La fièvre dans le sang (Splendor in the Grass)
Elia Kazan (1961)
Kansas, 1928. Deux amoureux, Bud (Warren Beatty) et Deanie (Natalie Wood) s'embrassent dans une voiture sur fond de chutes d'eau. On les reverra souvent, ces chutes d'eau car ce qu'elles symbolisent, c'est le désir, libre, animal, indomptable. Mais même au beau milieu de cette nature sauvage, la morale conservatrice de l'Amérique profonde a si bien infusé dans leurs esprits qu'elle coupe tous leurs élans. Ce sont les ravages de ce puritanisme que filme Elia Kazan, la façon dont il embrigade des cerveaux, réprime la sexualité et au final, brise l'individu (comme n'importe quelle tradition patriarcale transmise de génération en génération: mariages arrangés, excision etc.). Les parents de Bud et Deanie sont de purs produits du système.

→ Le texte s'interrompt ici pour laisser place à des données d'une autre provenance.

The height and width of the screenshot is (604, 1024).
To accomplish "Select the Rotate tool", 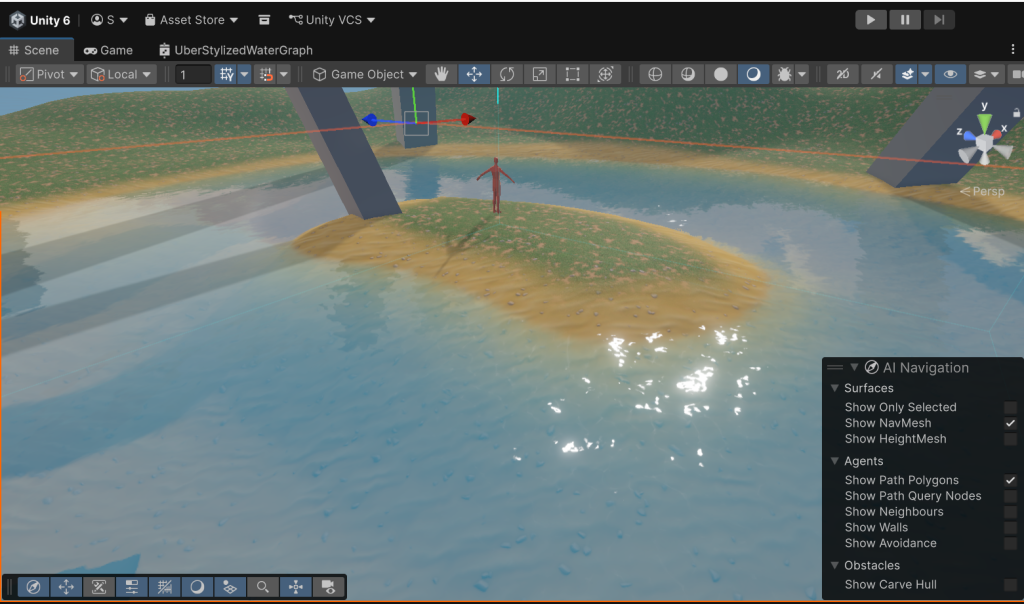I will coord(507,74).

Compensant leurs frustrations par un attachement névrotique à la réussite sociale et à l'argent (placés dans des actions dont la flambée nous le savons est due à une bulle spéculative qui s'achèvera un jeudi noir où les ruinés se défenestreront massivement), ils sont porteur d'un discours patriarcal bien rodé. Le père de Bud est un tyran domestique qui nourrit de grandes ambitions pour son fils à qui il ne donne pas le droit d'avoir des désirs propres. La mère de Deanie, obsédée par la conservation de la virginité de sa fille, lui soutient qu'une femme n'a de rapports qu'après le mariage pour avoir des enfants et satisfaire son mari car elle n'a pas de désirs et de besoins propres. Niés dans ce qu'ils ont de plus intime, le crâne bourré de cette idéologie nauséabonde on comprend pourquoi Bud et Deanie "tournent mal", tout comme Ginny (Barbara Loden), la sœur de Bud avant eux. La fin, douce-amère, apporte un apaisement certain sans pour autant dissimuler les dégâts que cette éducation a produit dans leur vie.